[[ RECORDS SUPPLIED, beginning ]]
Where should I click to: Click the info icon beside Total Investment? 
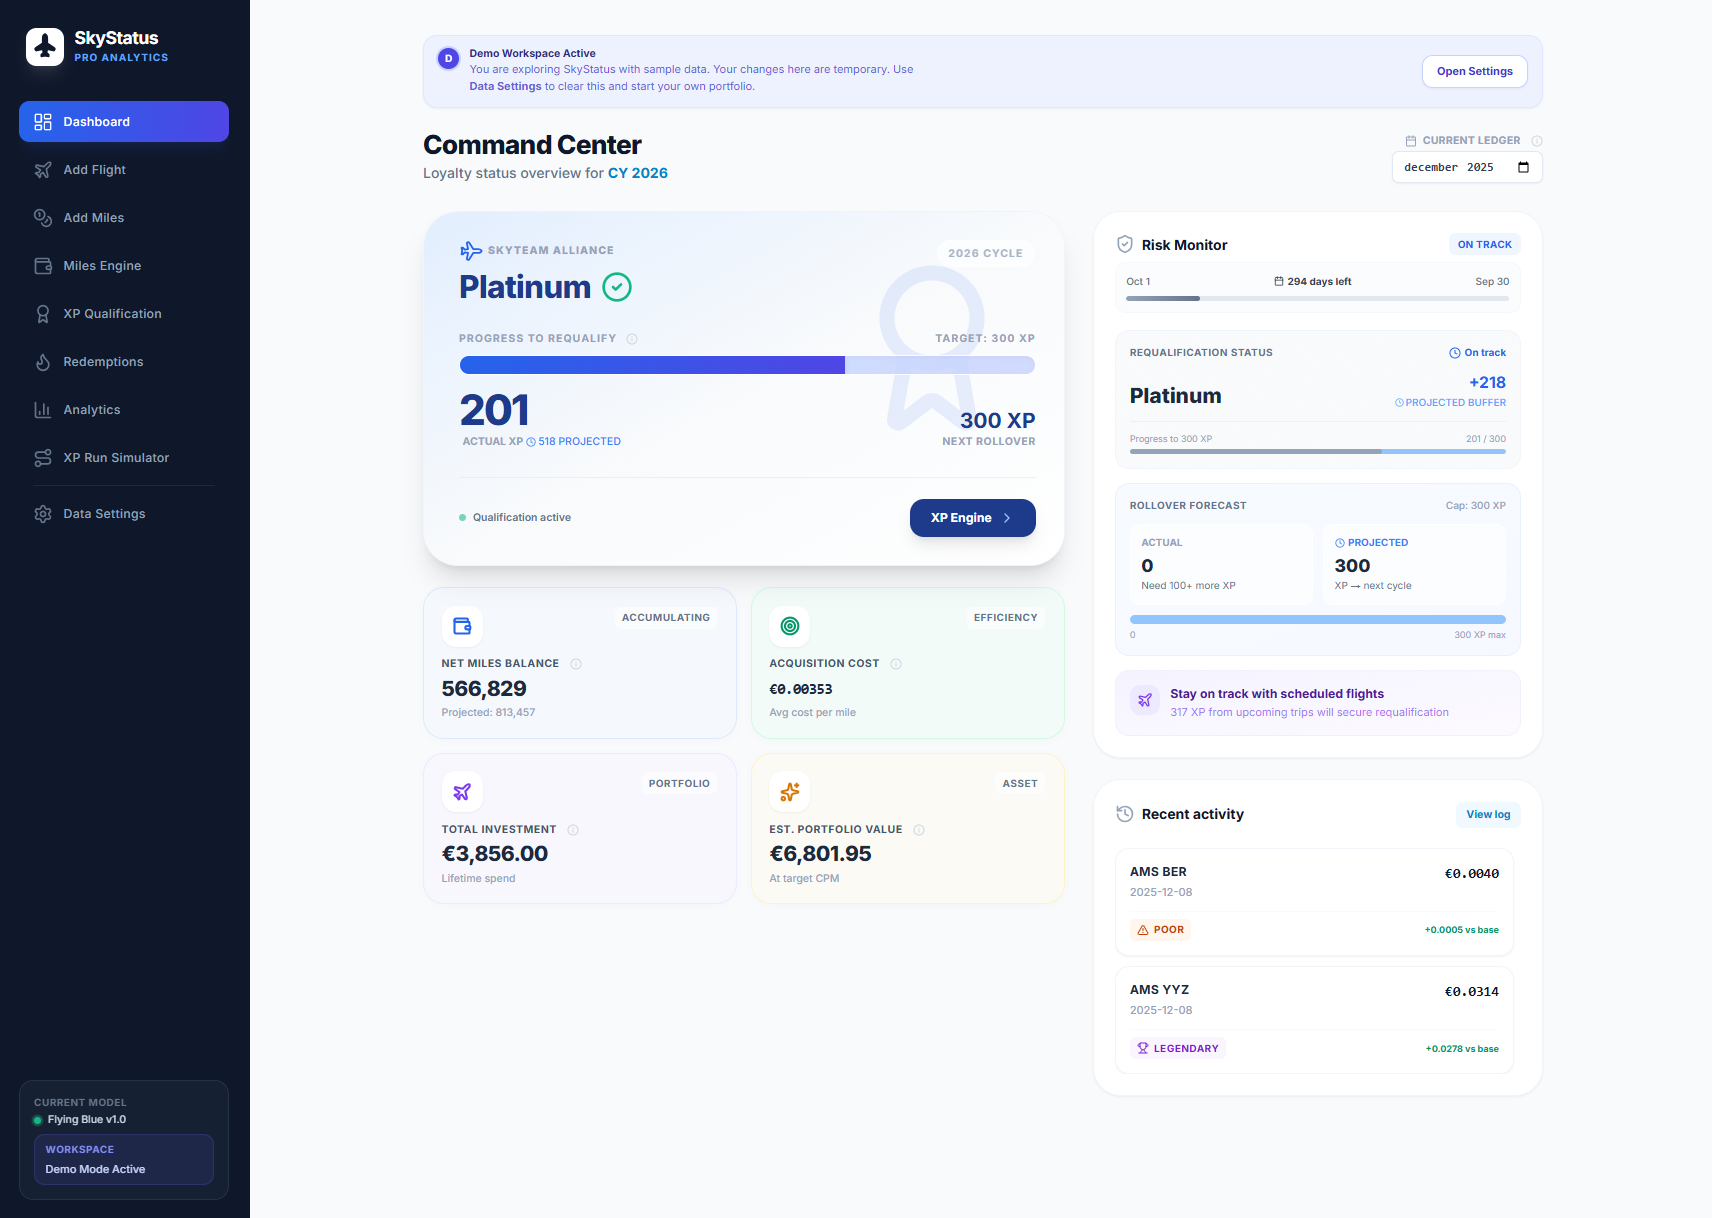pyautogui.click(x=573, y=830)
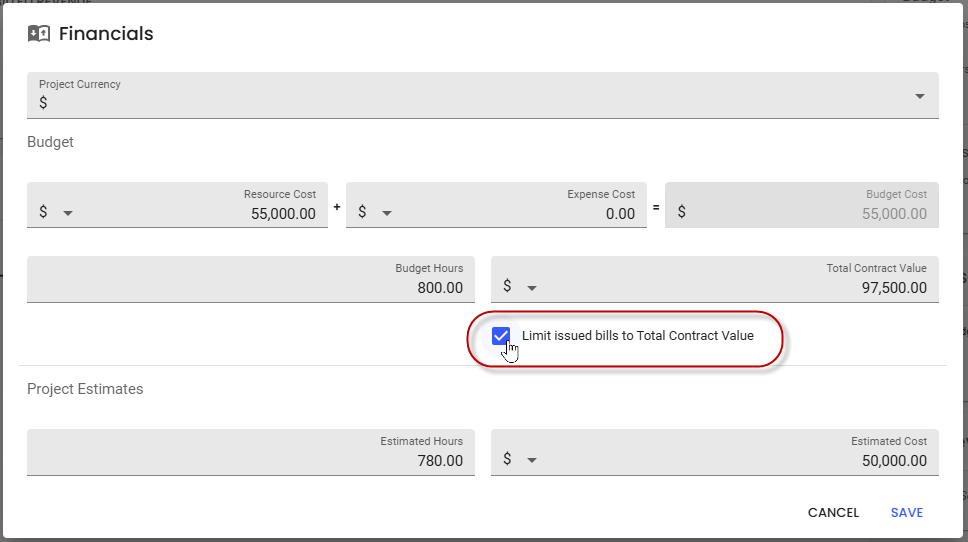
Task: Open the Total Contract Value currency dropdown
Action: 532,288
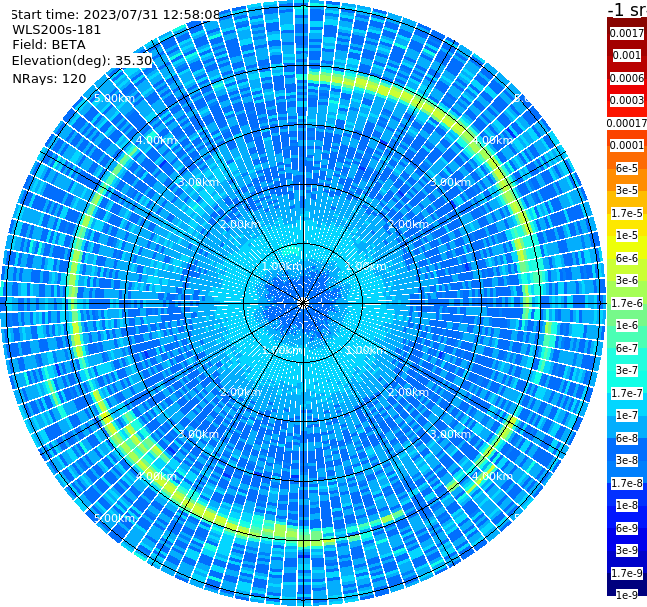Click the 0.0001 orange colorbar level
647x607 pixels.
coord(627,145)
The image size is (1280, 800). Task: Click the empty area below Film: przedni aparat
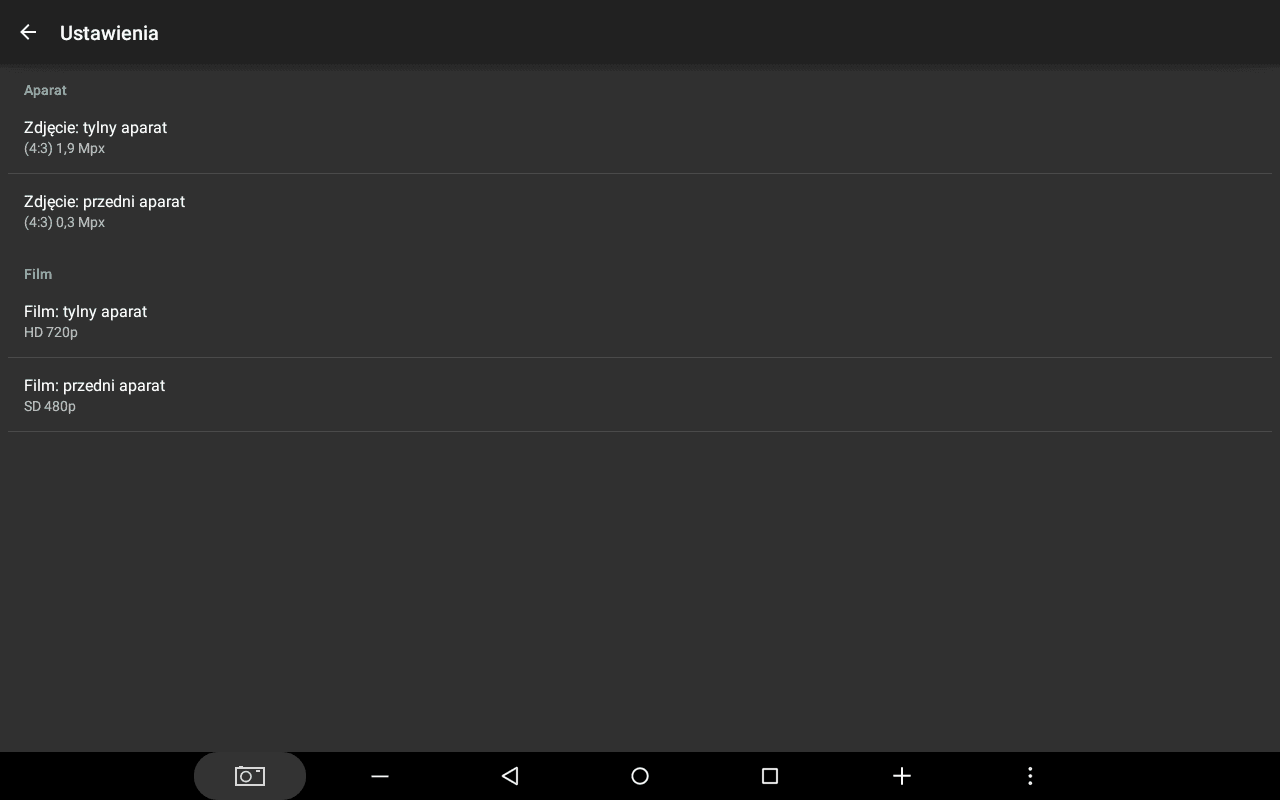point(640,591)
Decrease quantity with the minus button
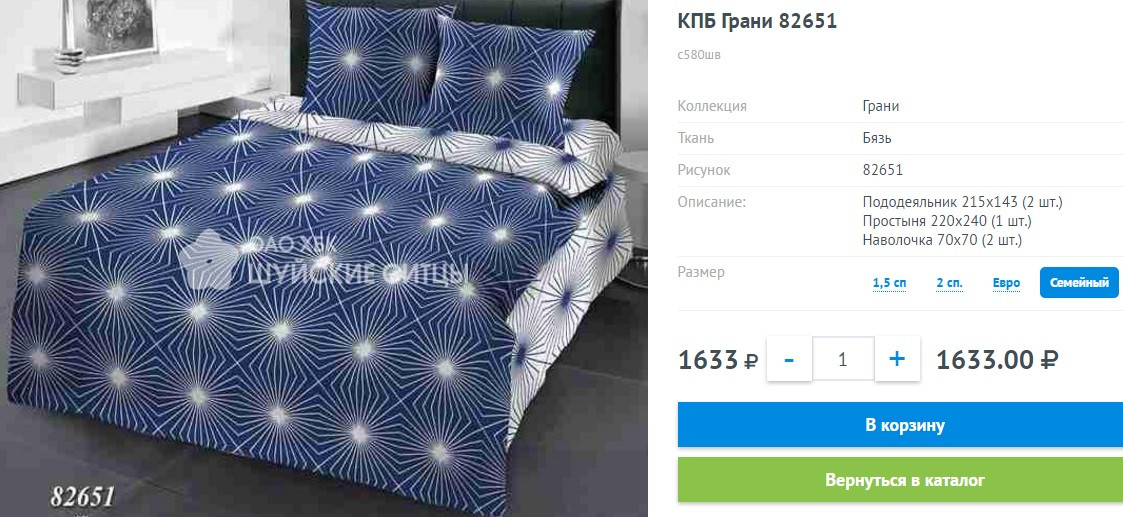The image size is (1123, 517). (x=789, y=359)
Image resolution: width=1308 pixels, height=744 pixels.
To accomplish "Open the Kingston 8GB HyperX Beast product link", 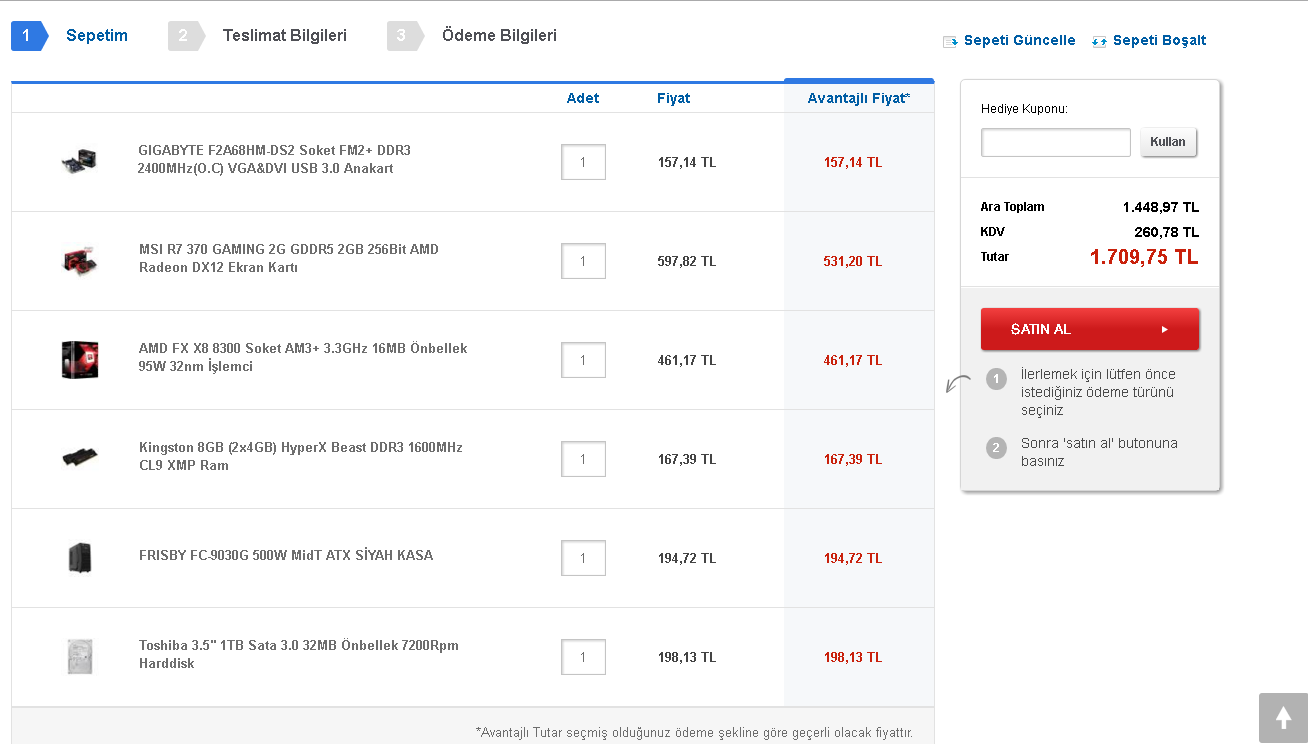I will 300,456.
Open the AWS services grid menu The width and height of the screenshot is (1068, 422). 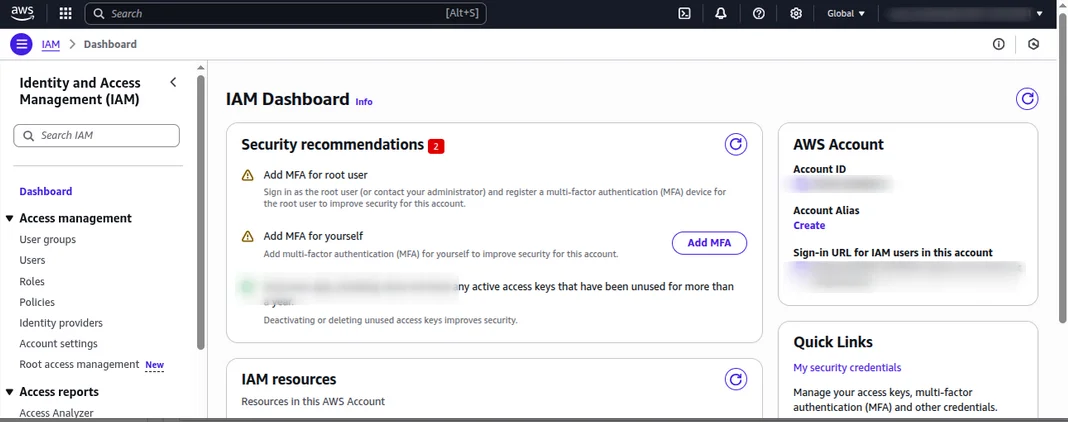[x=66, y=14]
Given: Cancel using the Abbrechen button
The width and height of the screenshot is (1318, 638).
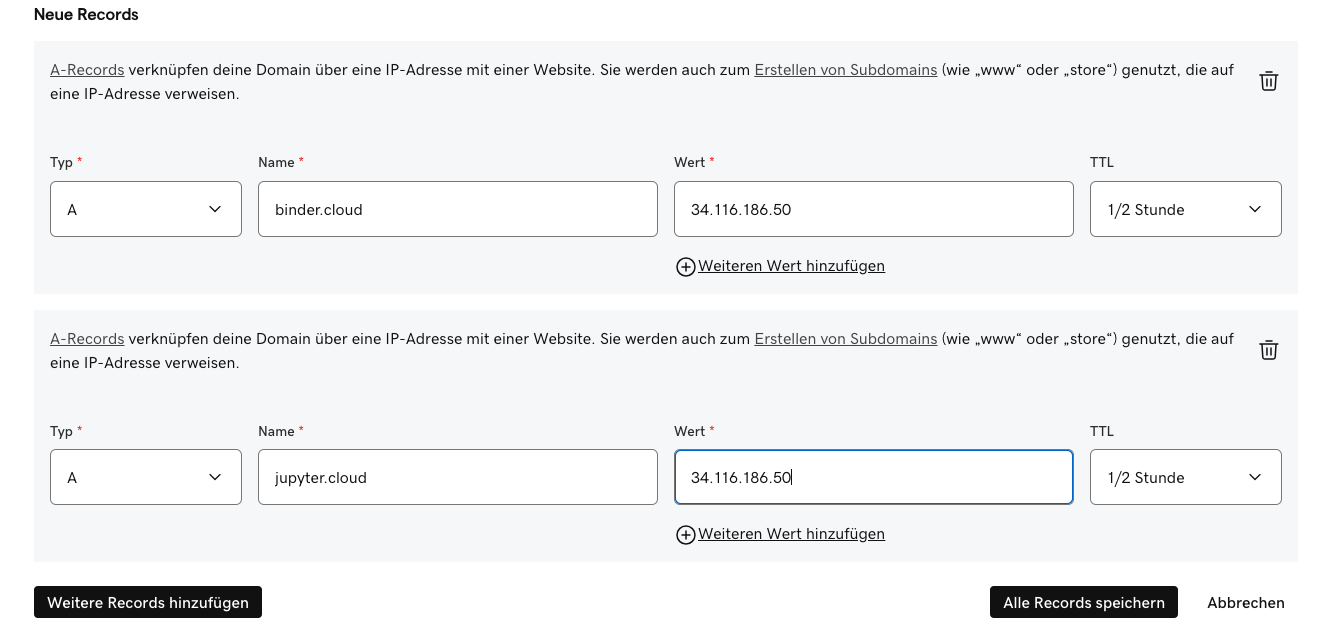Looking at the screenshot, I should click(1245, 603).
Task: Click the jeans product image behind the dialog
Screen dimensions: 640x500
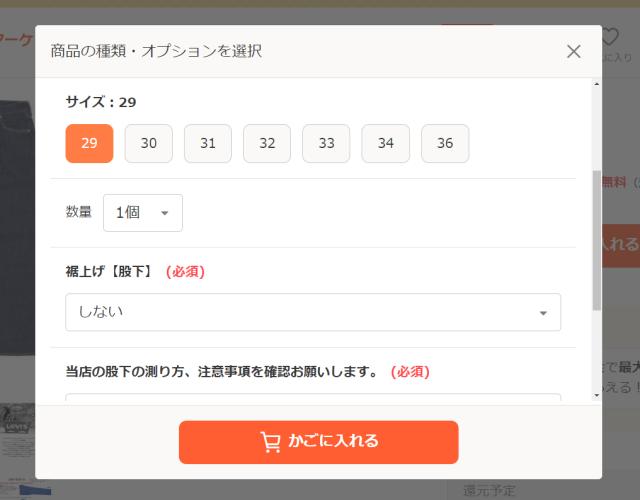Action: (x=17, y=230)
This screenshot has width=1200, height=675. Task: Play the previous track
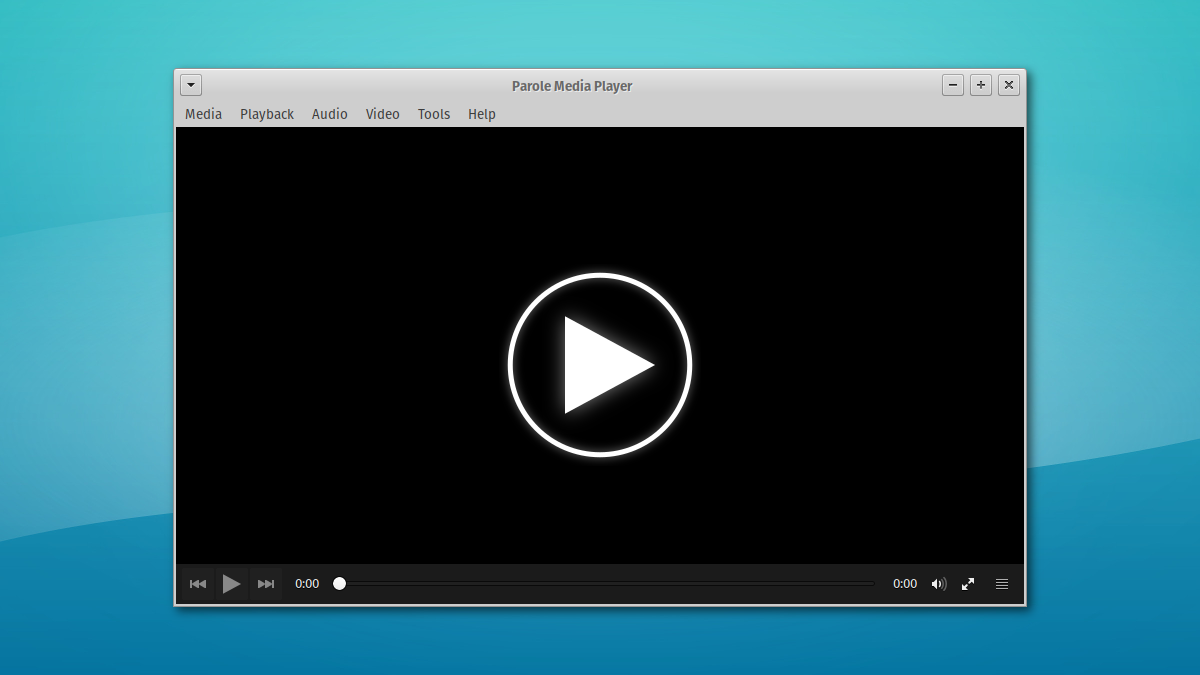tap(198, 583)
[[ RECORDS SUPPLIED, end ]]
WORK TASK: Please set down, exactly and with nothing added, the lines from the line with "The width and height of the screenshot is (1318, 638)." to the end of the entries above, omitting pictures.

EXERCISE SOLUTION:
The width and height of the screenshot is (1318, 638).
Looking at the screenshot, I should click(1245, 603).
Task: Click the jeans product image behind the dialog
Screen dimensions: 640x500
Action: (x=17, y=230)
This screenshot has width=1200, height=675. Task: Play the previous track
tap(198, 583)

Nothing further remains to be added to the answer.